Выбрать главу

Но и Марк не чувствовал удовлетворения своей работой, и ему чего-то в ней не хватало. Часто он замирал перед полотном и повторял: "Не то… Нет, не то", отходил к другому полотну и там, закрыв глаза, размашистыми движениями набрасывал углем что-то уж совсем абстрактное.

Он, Марк Либерман, вообще был большой выдумщик, ему ничего не стоило набросать, не сходя с места, с десяток вариантов, каждый из которых мог стать настоящим полотном чего-то такого, что понимал лишь сам Марк и на что Александру пришлось бы потратить часы и дни упорного труда. Но из этих вариантов Марк выбирал самый невыигрышный, говоря, что в том-то вся и штука, чтобы из малопригодного сделать нечто потрясающее.

Своими вариантами он без жалости делился с другими, но Александр никогда ни одним не воспользовался, если писал картину самостоятельно, отдельно от Марка: его самолюбие могло быть удовлетворено лишь чем-то абсолютно своим. Он не завидовал Марку, его легкости, наоборот, она, эта легкость, все больше раздражала Александра, и он с тоской чувствовал, что они как-то незаметно отдаляются друг от друга, не мог понять, почему это происходит, причину искал в себе, но не слишком усердно, боясь, что она окажется весьма для него неприятной.
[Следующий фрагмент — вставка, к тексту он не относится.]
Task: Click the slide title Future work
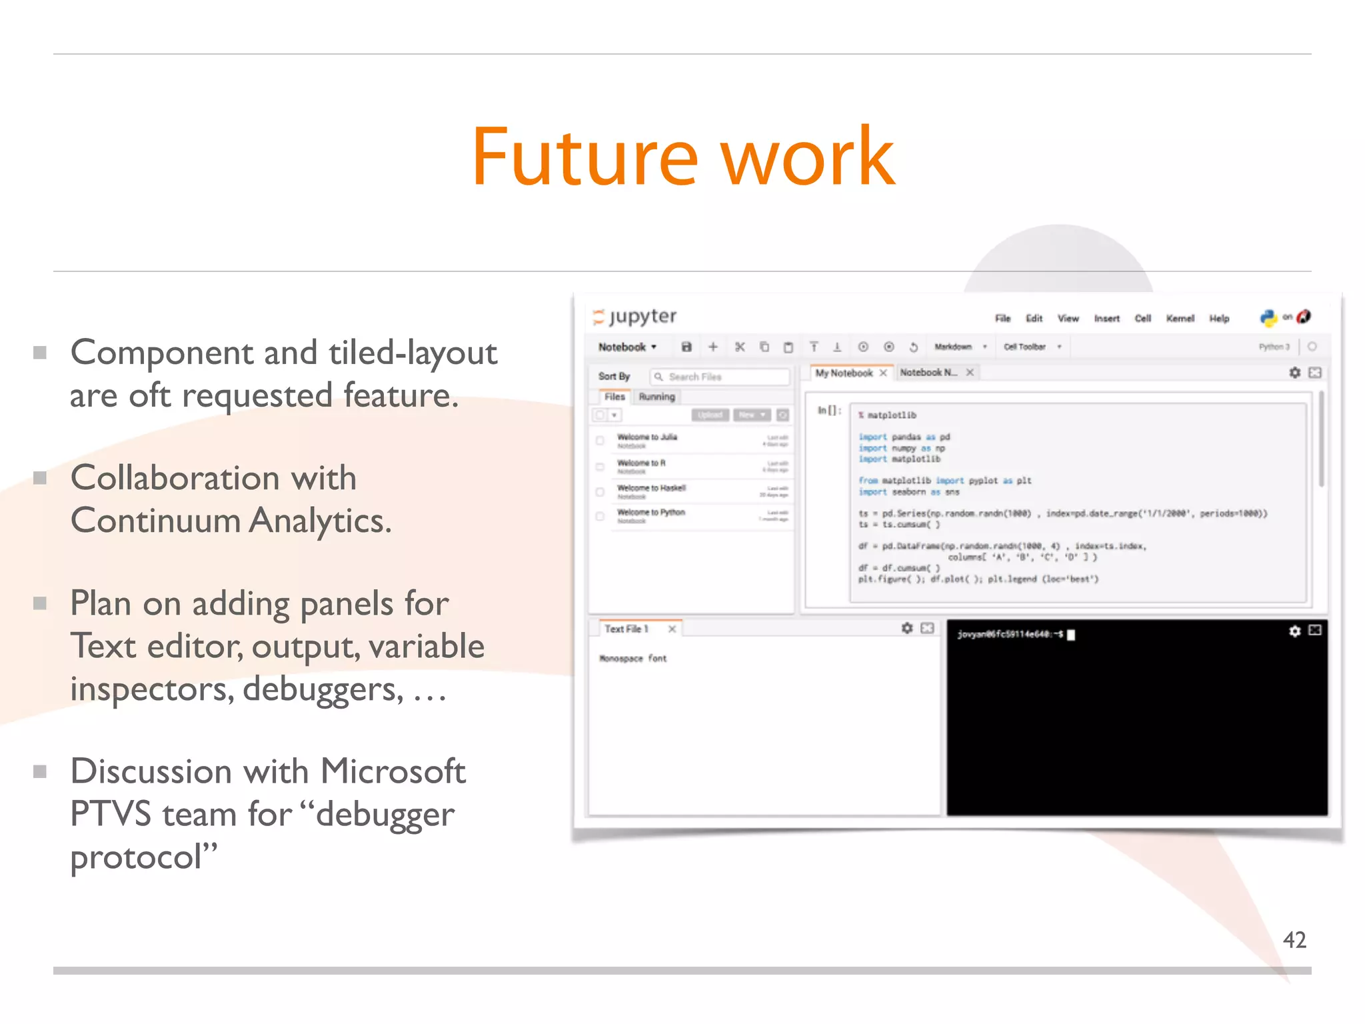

Часто по вечерам в мастерской собиралась молодежь, в основном те, с кем Александр и Марк подружились в командировке. Иногда до двадцати человек одновременно. Приносили с собой спиртное, какую-нибудь закуску, пили, читали стихи, спорили о путях советского искусства и литературы, судили-рядили, например, и о том, надо ли было разгонять лефовцев-рапповцев и прочих, которые хоть как-то отображали многообразие художественных методов, и сгонять всех в одну кучу. Или о том, что такое традиции, нужны ли они пролетарскому самосознанию, и кто сегодня важней для пролетариата: Мандельштам или Пушкин, Малевич или Суриков? — и большинством голосов приходили к выводу, что Пушкин и Суриков — всего лишь частные явления национального духа, выраженного в определенных условиях и определенным классовым языком, зато Мандельштам и Малевич — гении всемирности и всевременности.

Ругались, хрипли от крика, от дрянного табака, от мерзкой водки, от неопределенности, от раздвоенности, от непоследовательности тех, кто сидел наверху и решал за них, что и как им творить, от невозможности ответить даже самим себе на все вопросы.

Возницин встревал в спор лишь после второго-третьего стакана водки, когда в голове образовывалась легкость необыкновенная и все казалось простым и ясным, будто он был и не Вознициным вовсе, а комиссаром Путало, человеком, не знающим сомнений.

Но как только Александр открывал рот, так вечеринка считалась законченной, и все начинали расходиться по домам.

Впрочем, кто-нибудь всегда оставался — кто-нибудь из тех, кто или наклюкивался излишне, или жил далеко. А может, потому, что имелся диван, и нельзя было, чтобы он пустовал.

А потом, — как-то так само собой получилось, — Александр начал писать своего тачечника. Может, он не начал бы его писать, если бы Марк не стал подолгу где-то пропадать и если бы Иван Поликарпович, как-то застав Александра за этой новой работой, не поддержал его с неожиданным жаром, хотя и предупредил, что в самом сюжете нет ничего нового, новое нужно найти в человеке, и если это Саше удастся, то языком его картины заговорит сама эпоха.

Александр не пытался понять, что разумеет под эпохой старый художник, ему это было безразлично, для него важнее было понять, чего он сам ждет от своей картины и поможет ли эта картина найти ответы хотя бы на некоторые проклятые вопросы.

Глава 19

С тех пор, как они устроили свою выставку на "Красном Путиловце" и рабочие освистали их, что-то сдвинулось в душе Александра — он будто потерял самого себя. На какое-то время железной логике Марка удавалось возвращать его к прежнему взгляду на действительность, Александр загорался, но стоило Марку пропасть на несколько дней, как он потухал снова, и тогда не помогали ему даже мысленные разговоры с комиссаром Путало.

Впрочем, со временем сам комиссар поблек и отодвинулся в памяти Александра куда-то вдаль, как отодвигается в пыльный угол старый холст, будто этого комиссара в реальности никогда не существовало, а была и осталась легенда, как и о многих других комиссарах гражданской войны, легенда, из которой вырывали или переписывали все новые и новые страницы с живыми именами.